◆ Goal of the exercise ◆
Your copy should begin with the line containing "Instruction: Open the", end with the line containing "Screen dimensions: 684x671", match the listing below exactly, and contain no pictures.

►

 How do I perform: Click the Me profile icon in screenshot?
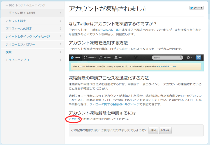coord(116,57)
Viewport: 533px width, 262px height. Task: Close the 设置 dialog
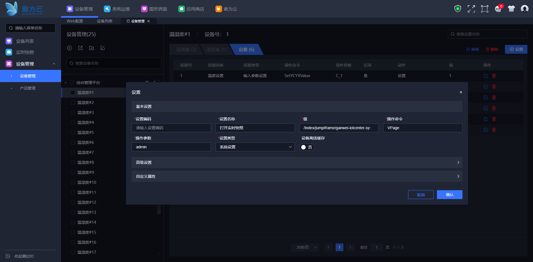[x=461, y=92]
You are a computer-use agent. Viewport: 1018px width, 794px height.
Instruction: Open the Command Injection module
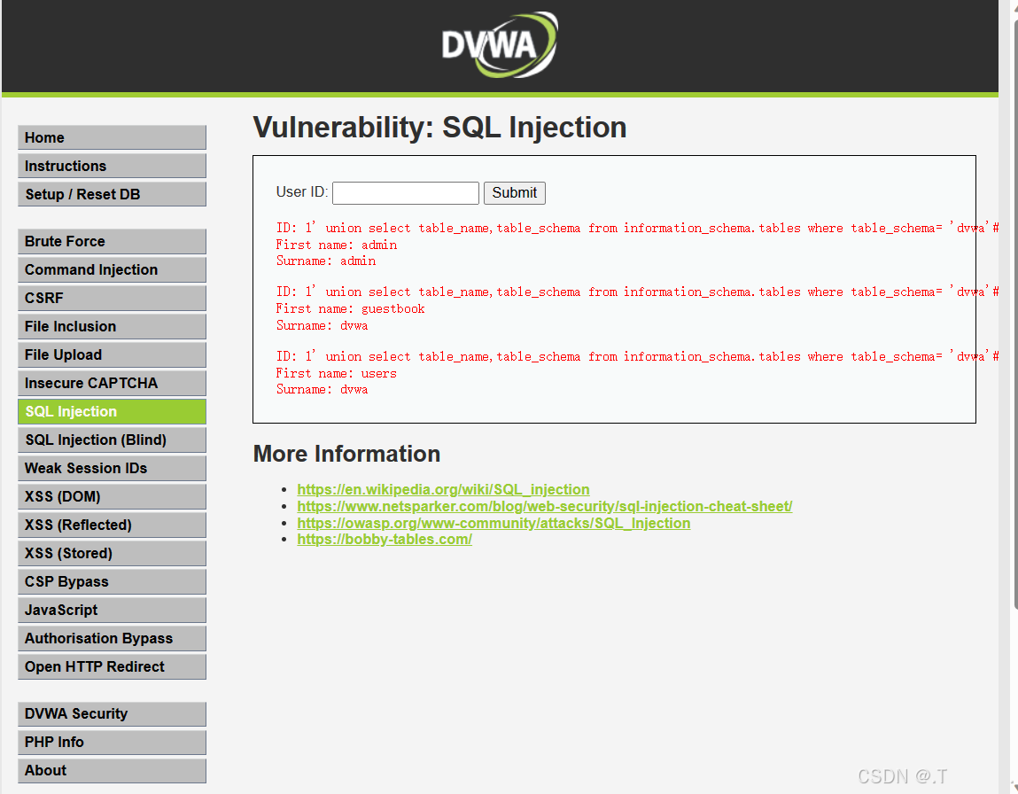point(112,269)
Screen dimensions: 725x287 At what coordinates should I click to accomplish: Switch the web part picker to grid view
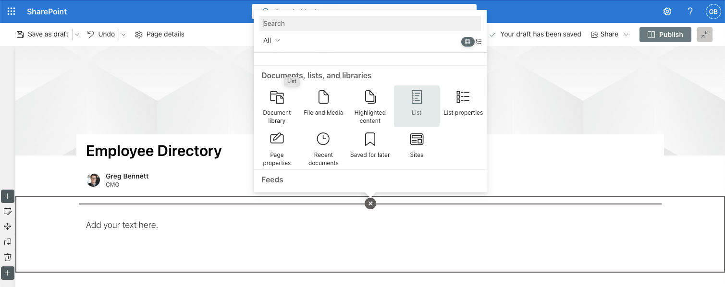click(x=467, y=42)
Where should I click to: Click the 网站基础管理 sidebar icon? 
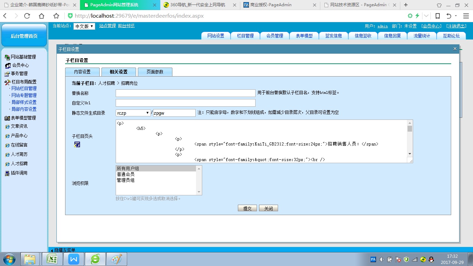click(x=7, y=57)
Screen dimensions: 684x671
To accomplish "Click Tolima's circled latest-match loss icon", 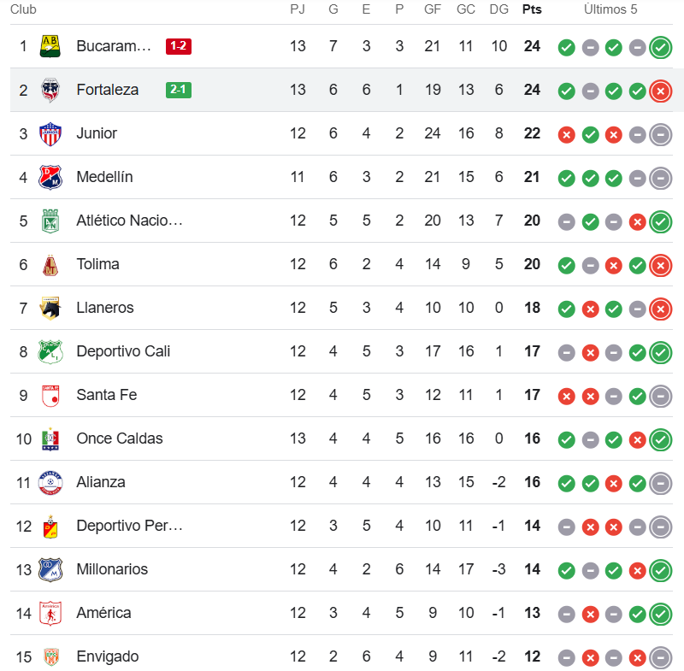I will tap(660, 265).
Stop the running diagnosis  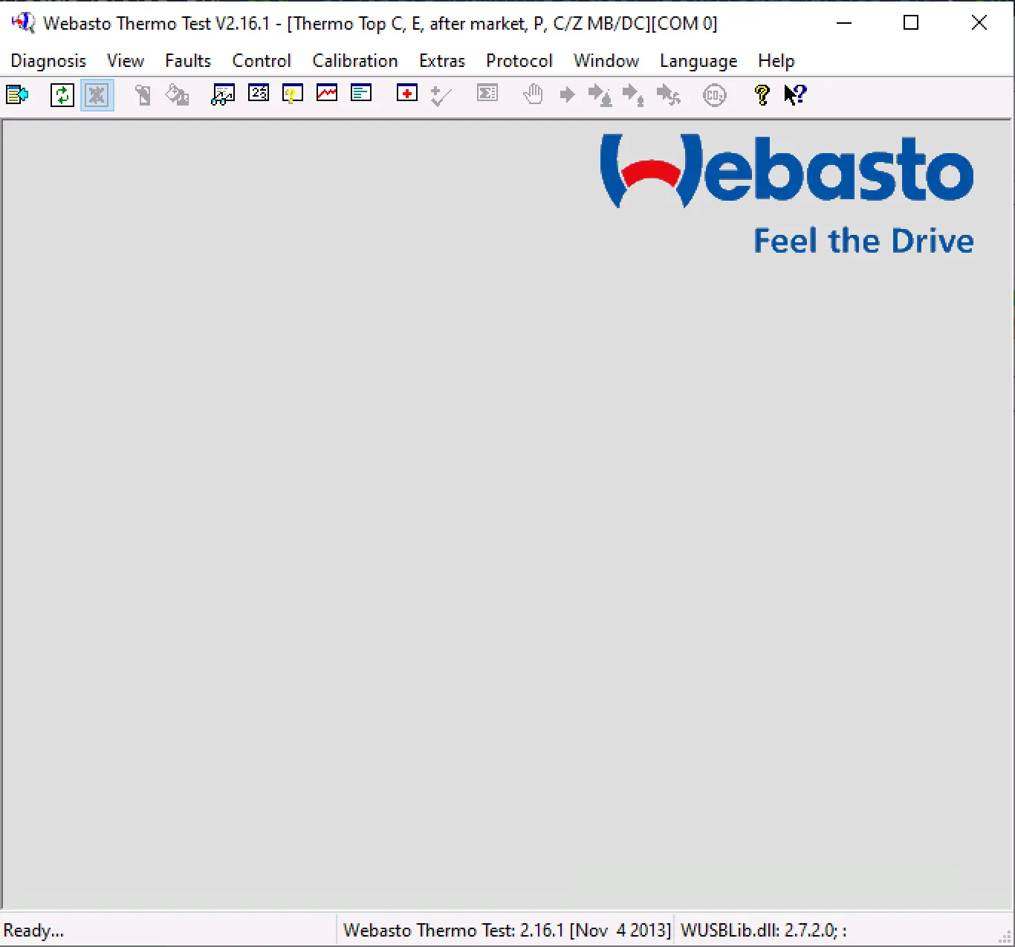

◄

◆ Answer section ◆
Instruction: Open the Command Injection module
point(112,269)
Screen dimensions: 725x287 At what coordinates should I click to accomplish: Switch the web part picker to grid view
click(x=467, y=42)
Where should I click to: Click the 网站基础管理 sidebar icon? 
click(x=7, y=57)
Screen dimensions: 684x671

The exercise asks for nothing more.